DETAILS OF about 2,300 County Wexford townland names are highlighted in the fourth instalment of a book launched recently by Minister of State Seán Kyne at the National Library in Dublin.
‘Logainmneacha na hÉireann IV: Townland Names of Co. Wexford / Ainmneacha na mBailte Fearainn, Co. Loch Garman’ presents the results of comprehensive research conducted by the Placenames Branch of the Department of Arts, Heritage, Regional, Rural and Gaeltacht Affairs.
The primary remit of the Branch is to establish the official Irish forms of the placenames of Ireland.
The first instalment of the Logainmneacha na hÉireann series, published in 1990, presented brief explanations of the placenames of County Limerick.
The second and third instalments, published in 2007 and 2010 respectively, provided detailed scholarly discussion on a selection of the placenames of County Tipperary.
Analysis on the placenames of County Wexford has now been presented and recorded for posterity thanks to researchers including Wexford town man Conor Crowley, who worked on this newly-launched book.
The work reveals the wealth of historical information which can be gleaned from placenames when carefully and systematically researched.

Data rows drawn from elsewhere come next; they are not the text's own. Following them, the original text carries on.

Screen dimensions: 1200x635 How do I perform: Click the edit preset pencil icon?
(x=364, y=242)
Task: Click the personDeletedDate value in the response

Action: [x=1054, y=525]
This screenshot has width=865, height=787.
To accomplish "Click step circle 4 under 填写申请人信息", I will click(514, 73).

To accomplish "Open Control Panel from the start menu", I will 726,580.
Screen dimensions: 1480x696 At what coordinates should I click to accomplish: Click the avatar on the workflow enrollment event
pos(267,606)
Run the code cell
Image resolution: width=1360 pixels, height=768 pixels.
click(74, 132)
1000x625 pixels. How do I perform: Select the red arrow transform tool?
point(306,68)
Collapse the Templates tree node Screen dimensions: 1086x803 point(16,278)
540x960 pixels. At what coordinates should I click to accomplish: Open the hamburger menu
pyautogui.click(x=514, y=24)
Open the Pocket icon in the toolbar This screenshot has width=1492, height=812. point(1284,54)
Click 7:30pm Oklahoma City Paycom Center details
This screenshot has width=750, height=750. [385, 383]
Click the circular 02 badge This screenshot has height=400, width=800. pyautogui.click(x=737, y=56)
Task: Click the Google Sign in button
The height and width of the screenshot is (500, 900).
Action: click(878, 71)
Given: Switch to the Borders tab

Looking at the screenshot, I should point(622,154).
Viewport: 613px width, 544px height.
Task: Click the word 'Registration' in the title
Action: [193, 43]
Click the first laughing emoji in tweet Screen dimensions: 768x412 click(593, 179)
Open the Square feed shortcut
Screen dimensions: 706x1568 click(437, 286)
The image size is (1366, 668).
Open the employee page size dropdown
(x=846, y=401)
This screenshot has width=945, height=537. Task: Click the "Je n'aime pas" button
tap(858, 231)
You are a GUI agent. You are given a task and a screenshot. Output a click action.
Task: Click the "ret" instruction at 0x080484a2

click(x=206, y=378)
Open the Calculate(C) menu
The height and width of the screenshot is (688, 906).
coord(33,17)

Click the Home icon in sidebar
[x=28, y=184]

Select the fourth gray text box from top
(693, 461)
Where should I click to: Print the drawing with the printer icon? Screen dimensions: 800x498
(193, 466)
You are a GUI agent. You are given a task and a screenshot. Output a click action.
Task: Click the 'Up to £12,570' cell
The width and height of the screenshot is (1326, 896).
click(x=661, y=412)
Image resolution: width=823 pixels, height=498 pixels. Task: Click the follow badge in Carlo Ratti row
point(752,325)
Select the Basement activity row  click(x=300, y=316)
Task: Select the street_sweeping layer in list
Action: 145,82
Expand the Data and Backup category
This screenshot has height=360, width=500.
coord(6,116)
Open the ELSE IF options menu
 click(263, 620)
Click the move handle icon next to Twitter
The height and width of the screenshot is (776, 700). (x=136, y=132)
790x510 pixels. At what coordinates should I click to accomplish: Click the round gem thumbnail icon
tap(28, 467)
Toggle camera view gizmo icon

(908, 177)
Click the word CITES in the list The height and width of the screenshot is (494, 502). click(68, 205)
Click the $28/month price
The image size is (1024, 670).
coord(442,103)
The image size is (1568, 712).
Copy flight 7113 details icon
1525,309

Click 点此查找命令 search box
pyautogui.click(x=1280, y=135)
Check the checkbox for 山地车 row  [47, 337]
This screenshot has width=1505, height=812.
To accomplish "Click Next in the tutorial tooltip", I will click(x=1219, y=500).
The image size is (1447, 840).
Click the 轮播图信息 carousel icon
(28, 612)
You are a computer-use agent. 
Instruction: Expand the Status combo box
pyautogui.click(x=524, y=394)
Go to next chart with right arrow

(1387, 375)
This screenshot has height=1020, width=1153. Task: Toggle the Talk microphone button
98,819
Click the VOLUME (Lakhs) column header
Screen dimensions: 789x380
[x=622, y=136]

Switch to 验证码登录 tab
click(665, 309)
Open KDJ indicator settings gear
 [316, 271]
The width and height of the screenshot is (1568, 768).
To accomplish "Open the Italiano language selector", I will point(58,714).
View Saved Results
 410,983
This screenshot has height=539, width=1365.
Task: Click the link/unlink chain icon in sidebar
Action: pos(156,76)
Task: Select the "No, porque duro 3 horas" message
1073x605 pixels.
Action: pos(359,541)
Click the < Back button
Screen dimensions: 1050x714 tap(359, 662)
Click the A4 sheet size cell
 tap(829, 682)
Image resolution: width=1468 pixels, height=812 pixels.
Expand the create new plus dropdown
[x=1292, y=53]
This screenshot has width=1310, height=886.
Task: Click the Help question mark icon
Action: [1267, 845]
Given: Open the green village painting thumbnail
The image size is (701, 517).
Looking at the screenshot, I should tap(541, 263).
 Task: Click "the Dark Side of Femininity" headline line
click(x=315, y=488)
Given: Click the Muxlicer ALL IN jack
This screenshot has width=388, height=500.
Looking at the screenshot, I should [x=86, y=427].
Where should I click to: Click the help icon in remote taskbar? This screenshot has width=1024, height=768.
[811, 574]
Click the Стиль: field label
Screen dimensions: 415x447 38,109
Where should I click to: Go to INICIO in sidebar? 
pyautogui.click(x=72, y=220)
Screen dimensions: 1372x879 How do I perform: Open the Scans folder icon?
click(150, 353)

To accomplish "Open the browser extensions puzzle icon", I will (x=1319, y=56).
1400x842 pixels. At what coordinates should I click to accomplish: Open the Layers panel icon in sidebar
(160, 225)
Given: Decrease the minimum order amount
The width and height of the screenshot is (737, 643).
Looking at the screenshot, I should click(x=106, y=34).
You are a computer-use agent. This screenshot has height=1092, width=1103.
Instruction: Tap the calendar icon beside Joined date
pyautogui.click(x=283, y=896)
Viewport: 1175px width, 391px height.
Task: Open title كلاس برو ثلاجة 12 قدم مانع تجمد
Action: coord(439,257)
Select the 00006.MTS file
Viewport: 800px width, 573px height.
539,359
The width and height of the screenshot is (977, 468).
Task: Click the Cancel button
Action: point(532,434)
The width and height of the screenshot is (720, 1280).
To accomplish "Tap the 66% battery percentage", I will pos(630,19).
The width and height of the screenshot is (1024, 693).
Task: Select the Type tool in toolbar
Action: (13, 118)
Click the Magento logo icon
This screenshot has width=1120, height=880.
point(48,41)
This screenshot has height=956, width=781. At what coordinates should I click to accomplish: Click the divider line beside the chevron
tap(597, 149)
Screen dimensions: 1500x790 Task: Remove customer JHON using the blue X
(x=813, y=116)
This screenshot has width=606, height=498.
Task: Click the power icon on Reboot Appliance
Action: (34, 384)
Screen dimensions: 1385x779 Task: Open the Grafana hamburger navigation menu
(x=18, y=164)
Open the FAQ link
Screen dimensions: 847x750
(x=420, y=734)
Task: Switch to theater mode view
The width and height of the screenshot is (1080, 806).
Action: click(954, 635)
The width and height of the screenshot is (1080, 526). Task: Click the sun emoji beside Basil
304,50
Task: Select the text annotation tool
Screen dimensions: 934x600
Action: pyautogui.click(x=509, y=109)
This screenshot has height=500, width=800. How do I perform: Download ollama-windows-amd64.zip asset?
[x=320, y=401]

It presents, for example, an insight into how the Irish language became the vernacular among Norse and Anglo-Norman settlers throughout most of the county.
Many apparently Yola placename elements, as the research revealed, are not unique to south Wexford as they have been identified in other Anglo-Norman placenames in other parts of ‘the Pale.’
The two parts of the research are priced at €25 each and are available from Government Publications, from bookshops in Wexford and Dublin or directly from the Placenames Branch at [email protected].